━━ WORKING DATA

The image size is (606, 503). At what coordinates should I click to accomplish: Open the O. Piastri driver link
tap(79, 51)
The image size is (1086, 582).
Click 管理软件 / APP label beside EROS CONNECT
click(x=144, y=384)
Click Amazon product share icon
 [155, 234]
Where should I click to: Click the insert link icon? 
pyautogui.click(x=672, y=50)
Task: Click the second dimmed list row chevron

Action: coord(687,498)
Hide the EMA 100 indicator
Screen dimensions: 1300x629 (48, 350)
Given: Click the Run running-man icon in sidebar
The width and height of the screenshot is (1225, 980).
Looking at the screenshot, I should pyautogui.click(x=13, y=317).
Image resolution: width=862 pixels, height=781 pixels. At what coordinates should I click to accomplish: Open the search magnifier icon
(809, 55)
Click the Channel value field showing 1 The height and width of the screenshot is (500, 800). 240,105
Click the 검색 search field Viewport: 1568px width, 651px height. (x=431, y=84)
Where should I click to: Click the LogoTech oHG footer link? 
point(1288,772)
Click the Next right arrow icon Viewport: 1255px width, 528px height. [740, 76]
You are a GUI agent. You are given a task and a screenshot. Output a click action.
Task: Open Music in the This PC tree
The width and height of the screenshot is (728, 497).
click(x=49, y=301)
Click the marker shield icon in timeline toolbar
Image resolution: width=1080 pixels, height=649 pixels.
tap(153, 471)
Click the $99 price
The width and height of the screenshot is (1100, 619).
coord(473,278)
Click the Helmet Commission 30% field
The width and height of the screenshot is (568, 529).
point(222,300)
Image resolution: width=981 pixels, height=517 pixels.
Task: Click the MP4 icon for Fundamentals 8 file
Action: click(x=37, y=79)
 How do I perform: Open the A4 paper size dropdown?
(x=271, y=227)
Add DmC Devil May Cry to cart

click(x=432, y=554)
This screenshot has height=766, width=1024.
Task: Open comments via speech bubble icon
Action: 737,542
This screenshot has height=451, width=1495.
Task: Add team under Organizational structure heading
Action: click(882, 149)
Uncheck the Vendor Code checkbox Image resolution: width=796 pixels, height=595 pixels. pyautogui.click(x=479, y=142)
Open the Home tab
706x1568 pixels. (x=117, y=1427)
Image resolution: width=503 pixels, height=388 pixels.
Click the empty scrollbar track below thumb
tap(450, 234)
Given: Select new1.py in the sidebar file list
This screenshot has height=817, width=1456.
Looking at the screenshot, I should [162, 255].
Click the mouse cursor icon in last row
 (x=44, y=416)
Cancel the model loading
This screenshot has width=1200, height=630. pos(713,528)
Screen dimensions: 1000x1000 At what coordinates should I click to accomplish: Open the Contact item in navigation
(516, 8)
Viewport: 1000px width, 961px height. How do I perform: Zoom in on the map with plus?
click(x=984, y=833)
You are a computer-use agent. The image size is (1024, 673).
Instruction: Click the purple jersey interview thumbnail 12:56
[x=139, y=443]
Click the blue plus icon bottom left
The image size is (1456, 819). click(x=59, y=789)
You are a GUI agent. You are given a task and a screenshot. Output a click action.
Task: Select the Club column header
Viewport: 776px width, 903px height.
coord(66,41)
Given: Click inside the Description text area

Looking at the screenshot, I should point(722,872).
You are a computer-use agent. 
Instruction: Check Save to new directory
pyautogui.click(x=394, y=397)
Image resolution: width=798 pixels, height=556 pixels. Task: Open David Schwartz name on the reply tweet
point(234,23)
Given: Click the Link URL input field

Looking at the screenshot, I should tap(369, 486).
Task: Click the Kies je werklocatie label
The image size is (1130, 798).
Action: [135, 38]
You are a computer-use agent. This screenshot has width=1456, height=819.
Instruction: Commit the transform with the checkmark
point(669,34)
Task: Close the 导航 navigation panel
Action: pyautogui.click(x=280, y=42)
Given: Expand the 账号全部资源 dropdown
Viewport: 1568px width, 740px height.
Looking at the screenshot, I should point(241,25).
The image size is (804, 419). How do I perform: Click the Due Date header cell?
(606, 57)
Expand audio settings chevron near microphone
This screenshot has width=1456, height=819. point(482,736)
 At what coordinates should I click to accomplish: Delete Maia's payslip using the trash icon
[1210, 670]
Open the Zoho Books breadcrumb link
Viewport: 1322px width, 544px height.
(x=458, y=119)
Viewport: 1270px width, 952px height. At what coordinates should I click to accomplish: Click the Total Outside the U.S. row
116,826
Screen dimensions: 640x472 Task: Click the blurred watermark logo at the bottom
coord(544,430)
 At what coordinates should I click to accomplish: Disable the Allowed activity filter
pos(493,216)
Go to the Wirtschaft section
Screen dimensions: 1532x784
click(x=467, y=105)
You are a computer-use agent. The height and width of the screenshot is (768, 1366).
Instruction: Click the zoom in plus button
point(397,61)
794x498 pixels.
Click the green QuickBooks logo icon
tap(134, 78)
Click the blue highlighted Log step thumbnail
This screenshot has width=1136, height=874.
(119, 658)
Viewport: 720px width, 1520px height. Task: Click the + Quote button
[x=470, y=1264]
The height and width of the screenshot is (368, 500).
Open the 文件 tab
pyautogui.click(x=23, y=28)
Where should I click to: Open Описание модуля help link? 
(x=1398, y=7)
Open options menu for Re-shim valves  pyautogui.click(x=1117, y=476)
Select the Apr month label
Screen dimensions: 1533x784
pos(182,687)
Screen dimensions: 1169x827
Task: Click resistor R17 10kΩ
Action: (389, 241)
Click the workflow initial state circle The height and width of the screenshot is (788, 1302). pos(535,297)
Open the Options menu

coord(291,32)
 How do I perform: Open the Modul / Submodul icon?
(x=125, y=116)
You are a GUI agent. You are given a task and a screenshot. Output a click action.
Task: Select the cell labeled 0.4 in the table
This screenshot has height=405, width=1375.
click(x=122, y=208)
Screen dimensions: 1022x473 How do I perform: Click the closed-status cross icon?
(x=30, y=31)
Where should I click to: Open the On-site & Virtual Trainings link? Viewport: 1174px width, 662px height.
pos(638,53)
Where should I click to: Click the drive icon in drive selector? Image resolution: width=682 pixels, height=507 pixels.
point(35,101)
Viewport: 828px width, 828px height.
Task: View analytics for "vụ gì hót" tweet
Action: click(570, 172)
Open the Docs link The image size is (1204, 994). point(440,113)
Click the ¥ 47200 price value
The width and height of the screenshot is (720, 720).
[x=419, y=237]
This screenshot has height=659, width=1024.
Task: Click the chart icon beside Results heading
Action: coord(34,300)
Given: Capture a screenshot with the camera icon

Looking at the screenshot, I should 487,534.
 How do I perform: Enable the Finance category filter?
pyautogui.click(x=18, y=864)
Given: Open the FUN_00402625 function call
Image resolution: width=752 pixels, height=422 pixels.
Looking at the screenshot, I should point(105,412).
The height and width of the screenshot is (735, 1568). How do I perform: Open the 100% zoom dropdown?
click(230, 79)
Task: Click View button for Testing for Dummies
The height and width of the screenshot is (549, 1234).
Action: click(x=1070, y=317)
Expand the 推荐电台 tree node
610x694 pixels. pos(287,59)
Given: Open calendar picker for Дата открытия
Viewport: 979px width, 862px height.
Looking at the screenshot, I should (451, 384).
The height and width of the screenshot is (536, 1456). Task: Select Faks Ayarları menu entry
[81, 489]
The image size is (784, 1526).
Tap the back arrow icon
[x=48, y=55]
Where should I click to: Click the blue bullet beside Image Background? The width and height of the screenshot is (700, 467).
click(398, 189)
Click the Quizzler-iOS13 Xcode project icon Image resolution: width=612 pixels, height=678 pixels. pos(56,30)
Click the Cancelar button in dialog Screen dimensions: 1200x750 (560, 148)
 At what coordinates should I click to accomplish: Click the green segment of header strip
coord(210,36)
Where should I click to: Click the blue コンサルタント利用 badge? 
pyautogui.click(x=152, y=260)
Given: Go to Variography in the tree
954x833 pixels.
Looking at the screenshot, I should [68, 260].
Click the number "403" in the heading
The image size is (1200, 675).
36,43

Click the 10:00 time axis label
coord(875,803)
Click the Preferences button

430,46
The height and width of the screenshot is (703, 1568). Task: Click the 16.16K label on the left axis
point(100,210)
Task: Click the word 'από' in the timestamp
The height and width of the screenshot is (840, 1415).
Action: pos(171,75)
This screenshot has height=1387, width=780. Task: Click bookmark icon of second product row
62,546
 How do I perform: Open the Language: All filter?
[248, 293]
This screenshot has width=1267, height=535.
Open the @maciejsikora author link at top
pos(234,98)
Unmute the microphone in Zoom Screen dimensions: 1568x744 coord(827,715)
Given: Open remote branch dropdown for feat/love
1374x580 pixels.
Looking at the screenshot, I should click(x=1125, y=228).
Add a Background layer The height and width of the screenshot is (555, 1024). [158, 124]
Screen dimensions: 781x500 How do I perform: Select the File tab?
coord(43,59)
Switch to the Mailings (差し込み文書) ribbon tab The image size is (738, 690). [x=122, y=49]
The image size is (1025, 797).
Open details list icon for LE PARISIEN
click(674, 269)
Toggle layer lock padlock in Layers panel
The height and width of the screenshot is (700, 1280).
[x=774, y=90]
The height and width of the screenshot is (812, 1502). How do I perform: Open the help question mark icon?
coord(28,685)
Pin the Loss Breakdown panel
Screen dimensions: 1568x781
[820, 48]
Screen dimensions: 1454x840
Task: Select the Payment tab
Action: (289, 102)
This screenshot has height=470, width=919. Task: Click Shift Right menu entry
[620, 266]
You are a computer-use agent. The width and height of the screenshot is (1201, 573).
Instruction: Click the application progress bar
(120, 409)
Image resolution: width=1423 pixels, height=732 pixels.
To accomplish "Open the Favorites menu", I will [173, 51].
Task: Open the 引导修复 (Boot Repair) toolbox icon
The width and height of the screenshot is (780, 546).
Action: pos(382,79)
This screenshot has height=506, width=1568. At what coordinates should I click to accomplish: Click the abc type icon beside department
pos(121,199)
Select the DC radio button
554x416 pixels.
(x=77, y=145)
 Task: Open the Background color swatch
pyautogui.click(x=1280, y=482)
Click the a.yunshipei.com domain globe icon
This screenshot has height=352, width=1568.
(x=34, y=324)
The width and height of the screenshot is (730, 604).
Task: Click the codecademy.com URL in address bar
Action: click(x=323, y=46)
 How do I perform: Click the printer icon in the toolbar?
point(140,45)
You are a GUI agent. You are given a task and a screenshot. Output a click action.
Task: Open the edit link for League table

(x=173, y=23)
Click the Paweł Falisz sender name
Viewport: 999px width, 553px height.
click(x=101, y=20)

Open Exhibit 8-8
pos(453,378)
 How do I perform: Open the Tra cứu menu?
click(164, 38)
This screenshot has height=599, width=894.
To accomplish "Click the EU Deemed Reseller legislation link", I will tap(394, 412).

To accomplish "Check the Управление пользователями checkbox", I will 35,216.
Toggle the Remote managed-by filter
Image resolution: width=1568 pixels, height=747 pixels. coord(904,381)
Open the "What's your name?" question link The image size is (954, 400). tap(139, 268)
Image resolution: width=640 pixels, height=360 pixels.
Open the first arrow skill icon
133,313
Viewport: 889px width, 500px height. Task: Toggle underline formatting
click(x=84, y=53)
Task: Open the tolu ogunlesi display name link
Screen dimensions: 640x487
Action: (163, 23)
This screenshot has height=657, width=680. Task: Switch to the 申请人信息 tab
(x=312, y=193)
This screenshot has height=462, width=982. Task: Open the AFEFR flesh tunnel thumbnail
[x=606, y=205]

━━━━

STATED EXERCISE> Set down the data unchanged, from the line with "Given: Expand the 账号全部资源 dropdown" to the line with "coord(544,430)", both lines included.

ANSWER FOR THE TASK>
Given: Expand the 账号全部资源 dropdown
Viewport: 1568px width, 740px height.
Looking at the screenshot, I should point(241,25).
The image size is (804, 419). How do I perform: Click the Due Date header cell?
(606, 57)
Expand audio settings chevron near microphone
This screenshot has width=1456, height=819. point(482,736)
 At what coordinates should I click to accomplish: Delete Maia's payslip using the trash icon
[1210, 670]
Open the Zoho Books breadcrumb link
Viewport: 1322px width, 544px height.
(x=458, y=119)
Viewport: 1270px width, 952px height. At what coordinates should I click to accomplish: Click the Total Outside the U.S. row
116,826
Screen dimensions: 640x472 Task: Click the blurred watermark logo at the bottom
coord(544,430)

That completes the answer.